## Document segment

The following is another guest post from Jane Matthews.
Christmas cards in the shops by September, summer fashion on the rails by January: it’s no wonder most of us feel time is out of our control when the world around is so desperate to hurry us along.
And then there’s the reality of our multi-role, multi-tasking, over-committed everyday lives. With a To Do list longer than a Dan Brown blockbuster time becomes the enemy. How much can we squeeze from every 24 hours? How much can we force from ourselves?
As we hurtle from one thing to the next the one thing that unites us is the complaint that there is never enough time.
Instead of getting swept along on the business-led bandwagon that views time management as teaching us how to cram even more into every day, to keep yet more balls in the air, it’s worth trying some alternative time management techniques.
The suggestions below are ways of slowing, or even stopping the clock for a while, and making a friend of the minutes in every one of your days.
Who’s got the remote control?

## Material

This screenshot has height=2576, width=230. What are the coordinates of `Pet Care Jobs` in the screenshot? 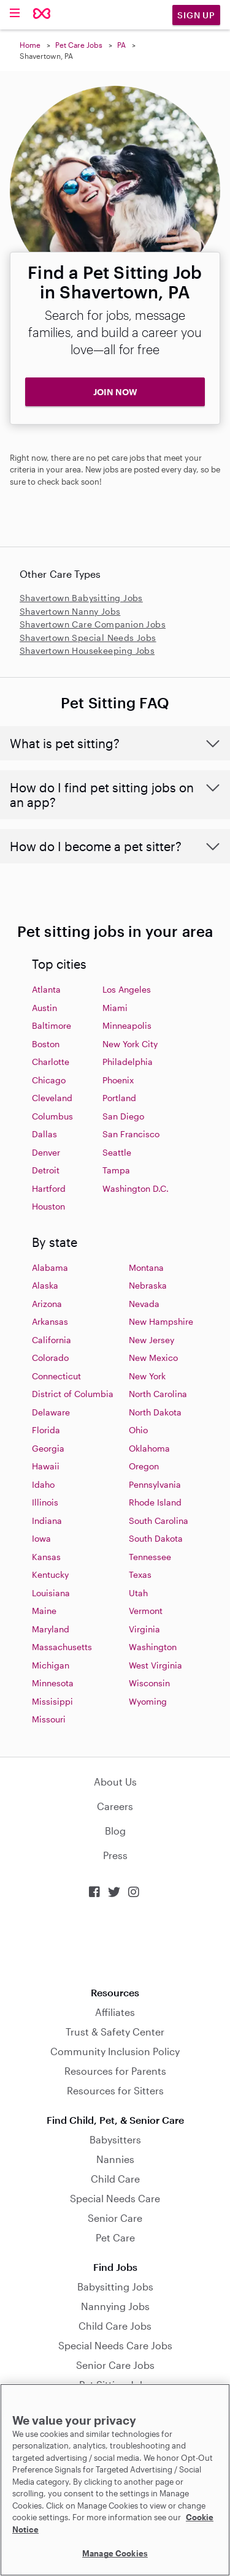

## Work to complete
1. Check each statement against the guest post about time and say yes or no, quoting the words from the post that settle it. (a) Christmas cards show up in the shops by September. (b) The suggestions in the post are ways to fit more tasks into each day. (c) The one complaint people share is that there is never enough time.
2. Carry on the guest post about time, picking up right after its last line.

## Outputs by task
1.
(a) Yes: "Christmas cards in the shops by September"
(b) No: "The suggestions below are ways of slowing, or even stopping the clock for a while"
(c) Yes: "the complaint that there is never enough time"

2.
Sometimes it seems as if everyone wants a piece of us, more so than ever since we began our love affair with mobile phones, email and the exploding world of social media. Feeling out of control is one of the biggest causes of stress and if you’re not controlling your own time your boss/colleagues/relatives will happily control it for you. For the sake of your sanity, learn how to switch off and make yourself unavailable. Diary blocks of time when you can’t be reached or distracted by the ping of another email but can choose how you spend your time.
Another way in which time gets away from us is our habit of thinking endlessly about the future. You see it at work with the To Do list. Even before we’ve completed one task our thoughts are racing ahead to the other 10 things we swore we’d do before dropping exhausted into bed, ready to do it all again the next day.
In order to get more from the moment you’re in you need to learn the mental trick of seeing your workload as made up of one thing at a time. As you tackle each task, keep your focus only on that until it’s completed. And when you’re done, don’t move to the next thing on your agenda before you’ve appreciated yourself for completing that task. Tell yourself, you are only ever dealing with one deadline.
Ring the changes
Childhood is a time of discovery, of seeing, experiencing and feeling so many things for the very first time. Unlike adult life where we often feel one day is much the same as the one before, each week merging into an indistinguishable parade of routine and sameness.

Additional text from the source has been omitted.